Speed expectation -- what is "fast"?

serenalotreck commented 1 year ago

I'm using TaxoNERD on a large number of academic paper abstracts, and I'm curious what the baseline for "fast" is as mentioned in the docs. I'm finding that it takes between 1-30 seconds to classify the entities in an abstract with prefer_gpu=True. It appears to scale with the number of entities that are identified in the text.
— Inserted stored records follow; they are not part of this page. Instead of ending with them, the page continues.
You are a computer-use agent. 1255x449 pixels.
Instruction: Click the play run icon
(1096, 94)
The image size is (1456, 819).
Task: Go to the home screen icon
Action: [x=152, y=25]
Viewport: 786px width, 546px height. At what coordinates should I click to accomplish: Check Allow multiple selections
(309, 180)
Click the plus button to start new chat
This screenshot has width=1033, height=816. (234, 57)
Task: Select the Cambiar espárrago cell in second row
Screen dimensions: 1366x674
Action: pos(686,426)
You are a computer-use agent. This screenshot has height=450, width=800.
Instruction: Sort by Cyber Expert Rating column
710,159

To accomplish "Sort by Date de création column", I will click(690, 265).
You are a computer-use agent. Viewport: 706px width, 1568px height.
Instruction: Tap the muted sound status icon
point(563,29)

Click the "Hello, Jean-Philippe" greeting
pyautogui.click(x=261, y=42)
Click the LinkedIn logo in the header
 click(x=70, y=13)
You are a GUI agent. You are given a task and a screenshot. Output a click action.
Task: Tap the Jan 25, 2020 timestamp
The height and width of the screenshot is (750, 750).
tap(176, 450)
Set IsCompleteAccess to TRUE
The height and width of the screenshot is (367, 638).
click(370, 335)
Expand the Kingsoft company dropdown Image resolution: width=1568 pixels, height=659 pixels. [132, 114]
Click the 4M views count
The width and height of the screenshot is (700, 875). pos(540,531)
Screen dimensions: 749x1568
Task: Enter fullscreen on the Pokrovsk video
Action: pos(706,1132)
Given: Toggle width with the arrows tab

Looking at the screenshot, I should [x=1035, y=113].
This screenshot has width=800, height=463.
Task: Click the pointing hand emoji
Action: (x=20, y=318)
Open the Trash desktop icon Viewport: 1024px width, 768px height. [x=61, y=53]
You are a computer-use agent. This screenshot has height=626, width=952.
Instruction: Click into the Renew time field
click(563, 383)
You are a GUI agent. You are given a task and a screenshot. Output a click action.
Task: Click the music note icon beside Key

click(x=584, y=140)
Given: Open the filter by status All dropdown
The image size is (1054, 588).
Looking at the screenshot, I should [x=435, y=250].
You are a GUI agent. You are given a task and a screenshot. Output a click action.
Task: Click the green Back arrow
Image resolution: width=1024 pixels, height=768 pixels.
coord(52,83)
That seems quite slow to me -- is that on par with your observations of TaxoNERD's speed, or is there something I'm doing wrong?

EDIT: Here's a code snippet of exactly what I'm loading:

taxonerd = TaxoNerd(prefer_gpu=True)
nlp = taxonerd.load(model='en_core_eco_biobert', linked='ncbi_taxonomy', threshold=0.7)

for abstract in mypapers:
    ent_df = taxonerd.find_in_text(abstract)

Thanks!

nleguillarme commented 1 year ago

Hi @serenalotreck, thank you for using TaxoNERD.

Actually, TaxoNERD is quite fast at recognising taxonomic entities in text (especially if you have some GPUs available to speed up the execution of larger models), but linking entities to reference taxonomies is considerably slower, and I think this explains your observations.

At the moment I have not found a faster method for entity linking that can handle large taxonomies like the NCBI or GBIF taxonomies.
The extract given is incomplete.